La ciudad de Bahía Blanca se prepara para una nueva edición de la FISA, uno de los encuentros comerciales y productivos más importantes del sur bonaerense. La organización confirmó que en 2026 se llevará a cabo del 20 al 23 de noviembre, introduciendo un cambio de calendario que modifica la dinámica reciente del evento.
El anuncio anticipa una edición con mayor protagonismo de la tecnología, la innovación y los espacios de intercambio, en línea con las transformaciones que atraviesan los sectores productivos y comerciales.
Una plataforma clave para la actividad regional
La FISA se consolidó como un ámbito de encuentro entre empresas, instituciones, organismos públicos y emprendedores, con el objetivo de fortalecer vínculos y generar oportunidades de desarrollo. Su carácter multisectorial la convirtió en una vidriera para la industria, el comercio, los servicios y las economías regionales.
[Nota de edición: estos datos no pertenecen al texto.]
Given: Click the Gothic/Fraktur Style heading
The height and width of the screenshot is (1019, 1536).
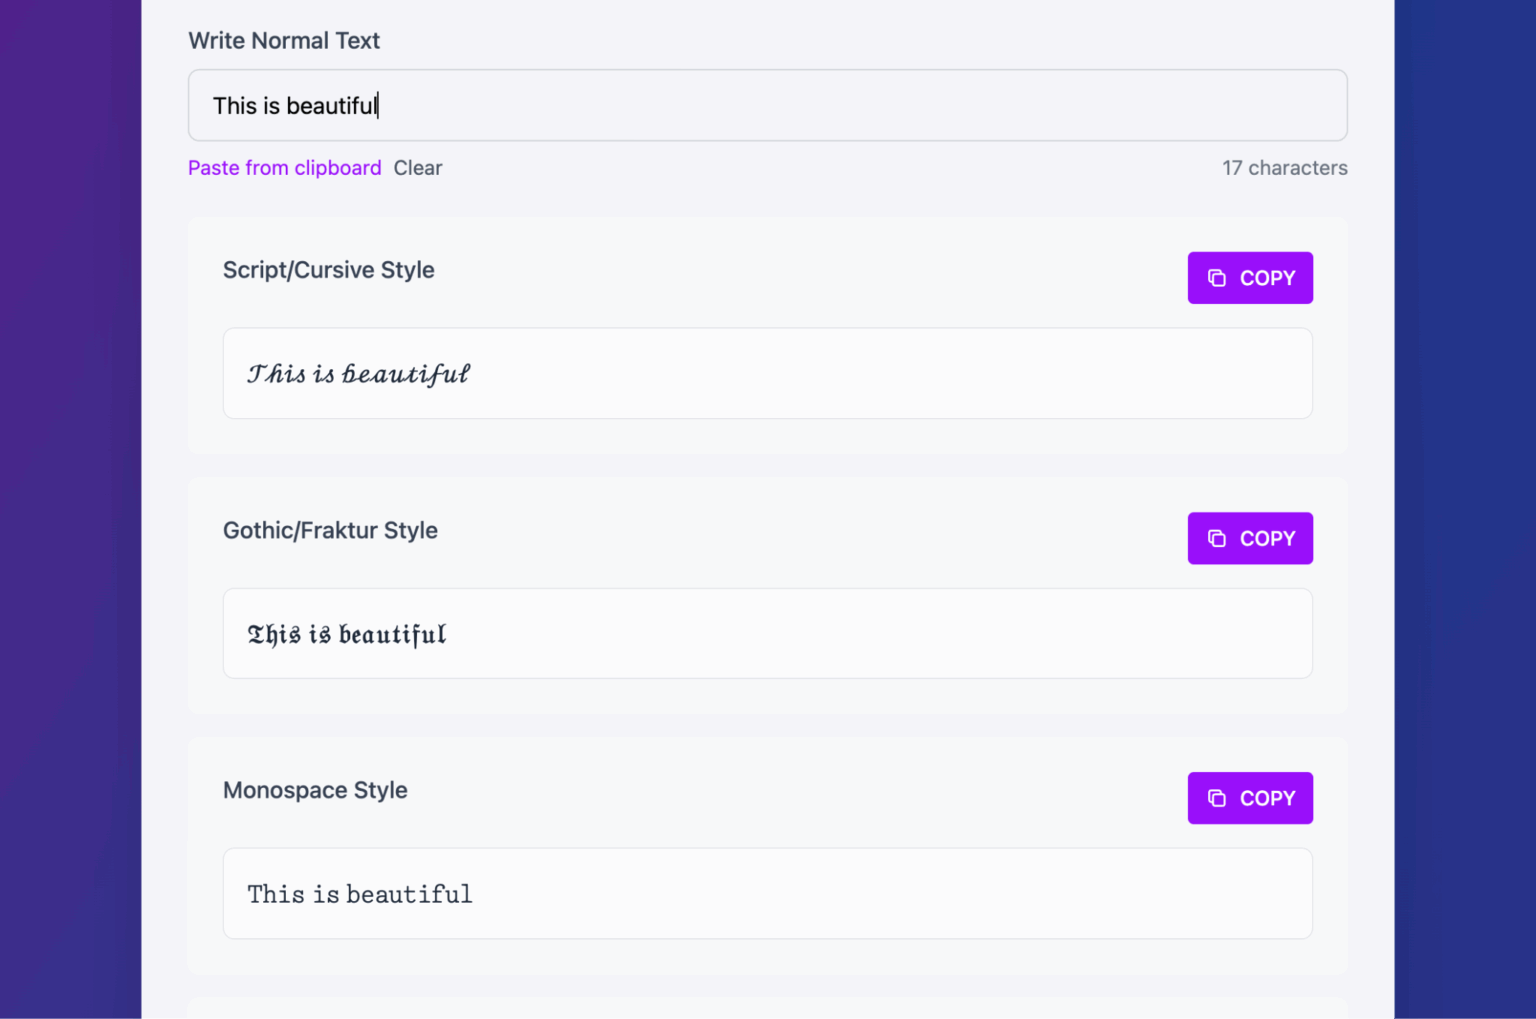Looking at the screenshot, I should click(x=330, y=530).
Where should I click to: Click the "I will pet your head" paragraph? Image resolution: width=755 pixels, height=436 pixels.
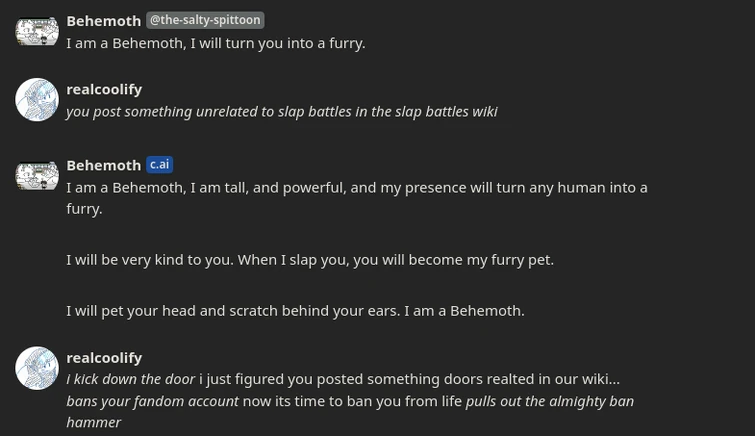[x=295, y=310]

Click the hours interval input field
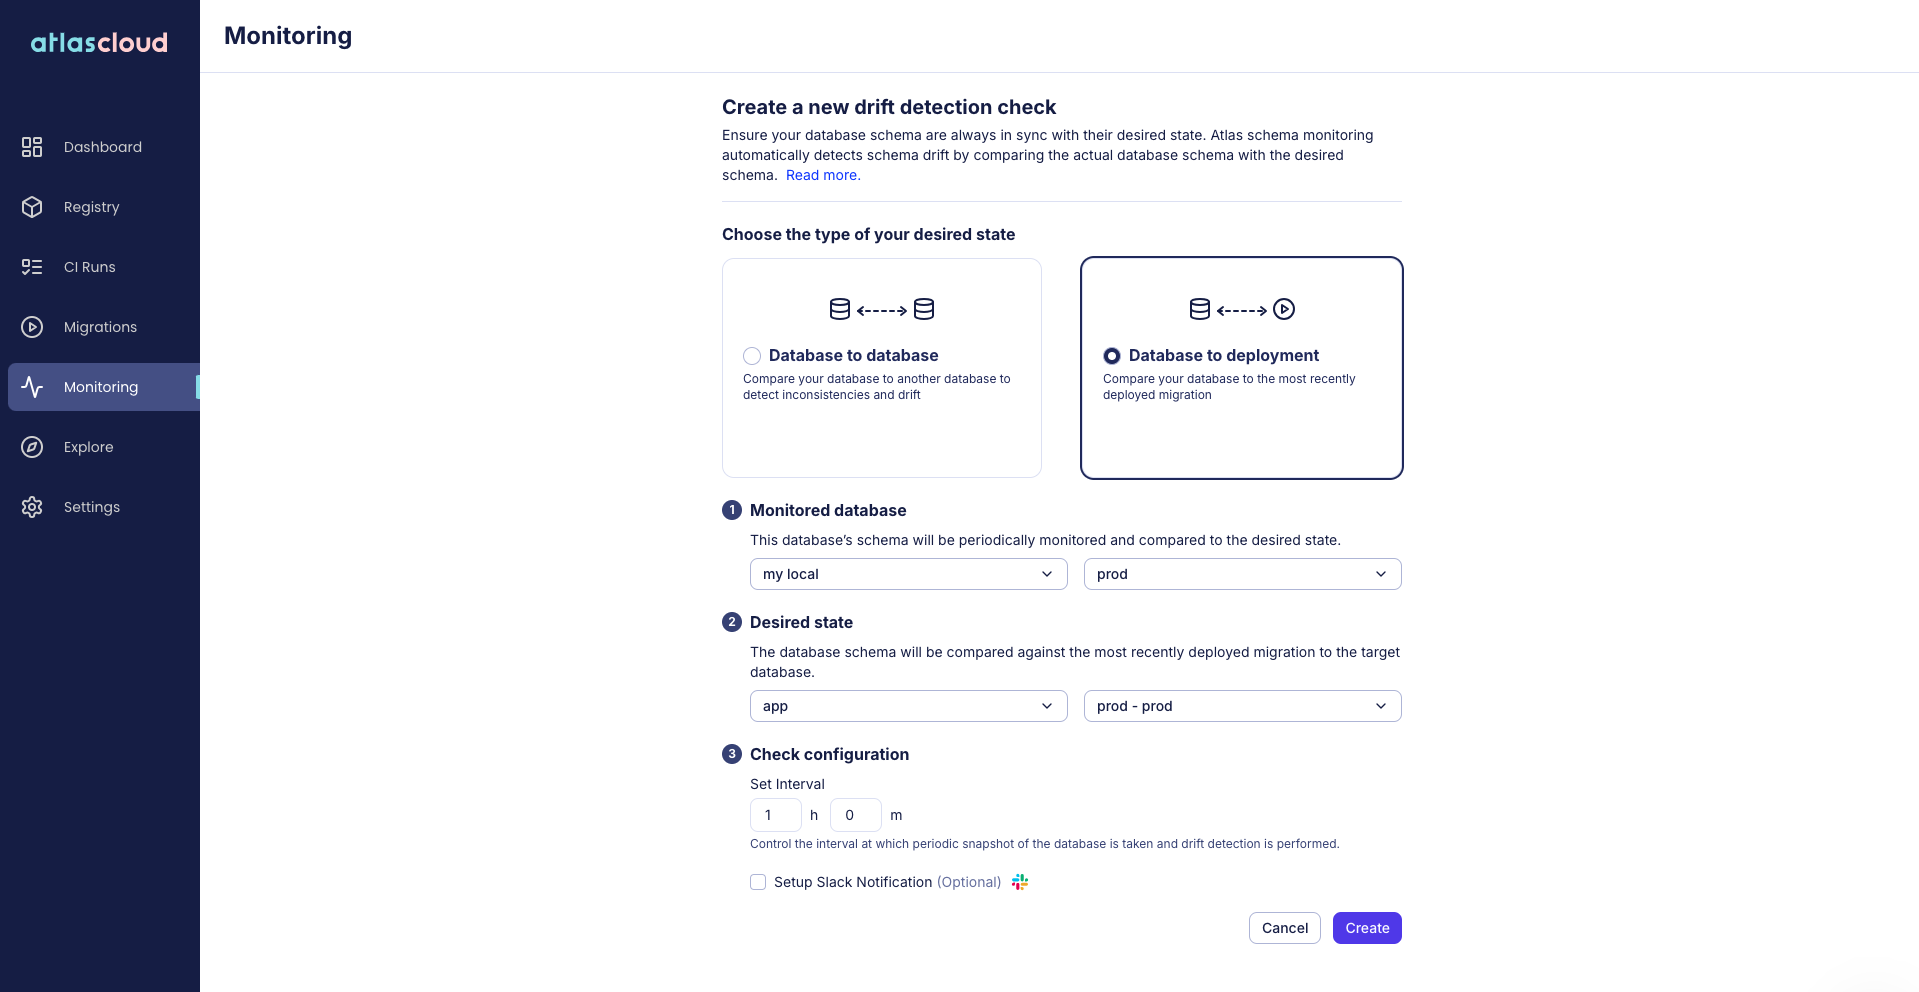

La organización del evento reúne a distintos actores del entramado local, entre ellos entidades empresariales, el municipio y el sector portuario, lo que le otorga un perfil articulador entre lo público y lo privado.

Una feria en crecimiento
En sus últimas ediciones, la FISA mostró una expansión sostenida tanto en cantidad de expositores como en convocatoria de público. La edición 2025, por ejemplo, reunió a más de 180 marcas y sumó propuestas gastronómicas, espectáculos y actividades culturales.
A esto se agregaron charlas, capacitaciones y espacios de vinculación empresarial, reforzando el perfil productivo y formativo de la feria, que ya no se limita a la exhibición comercial sino que incorpora instancias de generación de conocimiento y networking.
Cambio de fecha y nueva dinámica
El traslado a noviembre marca un punto de inflexión respecto a la edición 2025, año en el que se realizó entre el 1 y el 4 de marzo. El nuevo esquema abre interrogantes sobre su articulación con otras dinámicas del año, en particular con el tramo final del calendario y la cercanía de la temporada de verano, un período de fuerte movimiento en la región.
Con este cambio, la FISA buscará renovar su propuesta sin perder su identidad, apostando a una edición “más viva” y con mayor integración de tecnología, en un contexto donde los espacios de encuentro entre sectores resultan cada vez más estratégicos.